Você sabe o que é “Pecado”?

Você sabe o que é “Pecado”?

“…onde abundou o pecado, superabundou a graça” (Rm 5.20)

Para a maioria de nós, cristãos, “pecado” é um termo de conceito bem definido. Trata-se de quebrar as regras estabelecidas por Deus. E desde pequenos aprendemos essa ideia, na medida em que somos conduzidos por pais e professores a aplicá-la à nossa realidade. Insultar o colega, desobedecer os pais e maltratar os animais são algumas inferências corretas que fazemos a partir da aprendizagem desse conceito.

No entanto, pecado não é menos do que quebrar a lei de Deus, mas é seguramente mais do que isso. E muitas vezes é justamente nesse ponto que nossa educação cristã foi deficiente. Desobedecer as regras estabelecidas por Deus é somente a manifestação exterior de um coração que deseja antes ocupar o lugar do próprio Deus. Eis, então, a essência de todo pecado: eu sigo minhas regras, porque desejo ser meu próprio deus.

Timothy Keller, no livro O Deus Pródigo, sintetizou bem esse conceito de pecado como algo mais do que quebrar leis. Ele escreveu: “Quase todo mundo define o pecado como uma violação na lista de regras. Jesus, no entanto, nos mostra que um homem que quase nunca violou a lista de maus comportamentos morais pode estar tão perdido espiritualmente quanto o mais devasso e imoral dos homens. Por quê? Porque o pecado consiste não apenas em quebrar regras, mas também em se colocar no lugar de Deus, como salvador, senhor e juiz”.

Portanto, quando corretamente definimos pecado não somente como desobediência, mas especialmente como autoidolatria, nossa compreensão tanto do estado em que se encontra a humanidade quanto da graça de Deus em Jesus é amplificada. E esse conceito ampliado, aprofundado, nos impacta de pelo menos três maneiras.

Em primeiro lugar, o legalismo religioso perde espaço em nossa comunhão com Deus. Uma vez que nos vemos como pecadores não apenas em nossos atos externos, mas sobretudo em nosso coração – desejos, sentimentos e pensamentos corrompidos –, percebemos que não há nada em nós que não esteja contaminado pelo pecado, nem mesmo nossos atos mais piedosos. “Não há um justo, nem um sequer […] não há quem faça o bem…” (Rm 3.10,12). Diante de Deus, todos estamos de mãos vazias.

Em segundo lugar, a percepção da graça de Cristo é amplificada em nossa vida. Sendo assim, percebendo nossa real condição diante de Deus, passamos a enxergar a grandeza da graça de Cristo, expressa por meio de sua vida de obediência total a lei de Deus e sua morte substitutiva. Cristo fez o que não conseguimos fazer e ainda assumiu a culpa por nossos pecados.

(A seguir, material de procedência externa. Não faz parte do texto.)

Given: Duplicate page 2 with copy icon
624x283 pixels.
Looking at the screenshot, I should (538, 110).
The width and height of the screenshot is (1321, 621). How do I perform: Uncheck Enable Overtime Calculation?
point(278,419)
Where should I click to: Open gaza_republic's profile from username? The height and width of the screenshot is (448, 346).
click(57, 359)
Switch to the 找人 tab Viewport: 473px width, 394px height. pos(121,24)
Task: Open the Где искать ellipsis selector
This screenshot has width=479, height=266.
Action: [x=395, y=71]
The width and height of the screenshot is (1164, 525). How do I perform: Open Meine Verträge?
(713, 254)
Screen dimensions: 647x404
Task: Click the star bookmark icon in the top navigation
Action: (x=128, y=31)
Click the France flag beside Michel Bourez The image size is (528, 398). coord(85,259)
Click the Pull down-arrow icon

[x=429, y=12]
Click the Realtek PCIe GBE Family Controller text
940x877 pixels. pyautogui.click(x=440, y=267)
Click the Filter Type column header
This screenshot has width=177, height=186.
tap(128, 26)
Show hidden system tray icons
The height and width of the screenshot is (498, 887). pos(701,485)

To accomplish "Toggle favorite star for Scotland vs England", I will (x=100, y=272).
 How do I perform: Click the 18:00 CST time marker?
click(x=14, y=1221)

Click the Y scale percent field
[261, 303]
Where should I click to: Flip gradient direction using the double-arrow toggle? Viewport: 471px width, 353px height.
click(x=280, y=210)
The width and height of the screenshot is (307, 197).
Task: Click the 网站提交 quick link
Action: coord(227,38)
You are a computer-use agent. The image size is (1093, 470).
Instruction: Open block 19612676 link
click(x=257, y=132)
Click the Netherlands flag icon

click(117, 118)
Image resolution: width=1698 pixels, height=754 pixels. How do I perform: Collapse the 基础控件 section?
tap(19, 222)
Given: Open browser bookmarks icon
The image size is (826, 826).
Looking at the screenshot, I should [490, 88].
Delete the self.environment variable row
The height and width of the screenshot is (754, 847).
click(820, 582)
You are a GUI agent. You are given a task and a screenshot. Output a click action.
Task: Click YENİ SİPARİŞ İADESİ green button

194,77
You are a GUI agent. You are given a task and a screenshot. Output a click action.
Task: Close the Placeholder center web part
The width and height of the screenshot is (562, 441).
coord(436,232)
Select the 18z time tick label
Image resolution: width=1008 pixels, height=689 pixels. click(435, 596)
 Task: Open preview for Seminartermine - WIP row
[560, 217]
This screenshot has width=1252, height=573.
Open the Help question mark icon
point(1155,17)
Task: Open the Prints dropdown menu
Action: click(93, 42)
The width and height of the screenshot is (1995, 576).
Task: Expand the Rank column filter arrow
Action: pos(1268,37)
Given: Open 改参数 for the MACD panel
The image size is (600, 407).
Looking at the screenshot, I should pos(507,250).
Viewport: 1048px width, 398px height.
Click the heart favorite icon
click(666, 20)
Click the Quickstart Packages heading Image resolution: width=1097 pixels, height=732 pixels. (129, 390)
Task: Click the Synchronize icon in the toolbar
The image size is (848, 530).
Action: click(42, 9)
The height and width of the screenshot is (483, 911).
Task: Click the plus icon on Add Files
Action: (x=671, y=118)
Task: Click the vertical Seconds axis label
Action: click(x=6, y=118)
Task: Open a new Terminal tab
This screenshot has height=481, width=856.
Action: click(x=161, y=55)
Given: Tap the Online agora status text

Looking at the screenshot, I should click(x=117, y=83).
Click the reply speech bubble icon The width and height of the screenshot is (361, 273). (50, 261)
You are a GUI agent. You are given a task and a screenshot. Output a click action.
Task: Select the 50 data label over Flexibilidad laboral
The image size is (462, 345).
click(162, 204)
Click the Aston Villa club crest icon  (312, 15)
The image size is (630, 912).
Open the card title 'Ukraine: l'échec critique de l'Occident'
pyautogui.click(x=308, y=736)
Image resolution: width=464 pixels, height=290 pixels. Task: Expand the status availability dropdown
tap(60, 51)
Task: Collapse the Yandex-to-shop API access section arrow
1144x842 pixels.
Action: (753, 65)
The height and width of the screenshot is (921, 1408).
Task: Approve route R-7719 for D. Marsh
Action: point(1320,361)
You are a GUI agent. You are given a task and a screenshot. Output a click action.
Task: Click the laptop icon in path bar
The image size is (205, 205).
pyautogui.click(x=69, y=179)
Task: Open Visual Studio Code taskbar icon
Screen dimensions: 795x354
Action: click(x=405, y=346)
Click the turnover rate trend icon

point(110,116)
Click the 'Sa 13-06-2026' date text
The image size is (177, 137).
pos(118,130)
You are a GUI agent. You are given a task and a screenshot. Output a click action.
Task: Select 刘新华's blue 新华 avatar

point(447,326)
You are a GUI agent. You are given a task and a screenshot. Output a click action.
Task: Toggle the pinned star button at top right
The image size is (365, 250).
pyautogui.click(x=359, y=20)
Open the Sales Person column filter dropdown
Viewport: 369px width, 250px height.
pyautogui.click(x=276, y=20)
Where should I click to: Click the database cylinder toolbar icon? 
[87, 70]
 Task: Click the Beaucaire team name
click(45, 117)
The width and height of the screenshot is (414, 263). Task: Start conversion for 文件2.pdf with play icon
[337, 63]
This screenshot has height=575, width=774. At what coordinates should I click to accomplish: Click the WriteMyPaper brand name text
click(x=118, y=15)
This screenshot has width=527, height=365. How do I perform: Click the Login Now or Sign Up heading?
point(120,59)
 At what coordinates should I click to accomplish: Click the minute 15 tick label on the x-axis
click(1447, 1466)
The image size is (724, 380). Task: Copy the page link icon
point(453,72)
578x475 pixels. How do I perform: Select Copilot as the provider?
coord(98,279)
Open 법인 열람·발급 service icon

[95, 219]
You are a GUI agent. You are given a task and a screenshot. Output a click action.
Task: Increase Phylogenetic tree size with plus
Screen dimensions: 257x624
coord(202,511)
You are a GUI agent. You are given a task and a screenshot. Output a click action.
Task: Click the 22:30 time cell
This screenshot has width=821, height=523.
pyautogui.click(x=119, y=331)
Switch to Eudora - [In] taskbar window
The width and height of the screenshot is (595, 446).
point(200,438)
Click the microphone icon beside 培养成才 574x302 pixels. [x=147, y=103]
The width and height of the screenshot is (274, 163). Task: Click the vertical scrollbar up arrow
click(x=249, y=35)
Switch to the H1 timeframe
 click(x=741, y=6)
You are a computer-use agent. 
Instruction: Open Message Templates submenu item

Viveu e morreu em nosso lugar.  

Em terceiro lugar, o relacionamento com o nosso próximo é pautado por humildade, amor e perdão. O resultado desse entendimento sobre quem de fato somos e sobre o que Cristo fez em nosso lugar nos conduz a uma vida de humildade, cheia de amor e perdão ao próximo, tornando-nos mais misericordiosos com os erros e pecados das outras pessoas. Vemos, afinal, que todos participamos da mesma natureza e carecemos da mesma graça.

Compreender, então, a essência e a extensão do pecado é o primeiro passo para enxergar a riqueza da graça que há Cristo. E esse entendimento mais profundo corrige nossa percepção de nós mesmos e transforma nosso relacionamento com Deus e com o próximo.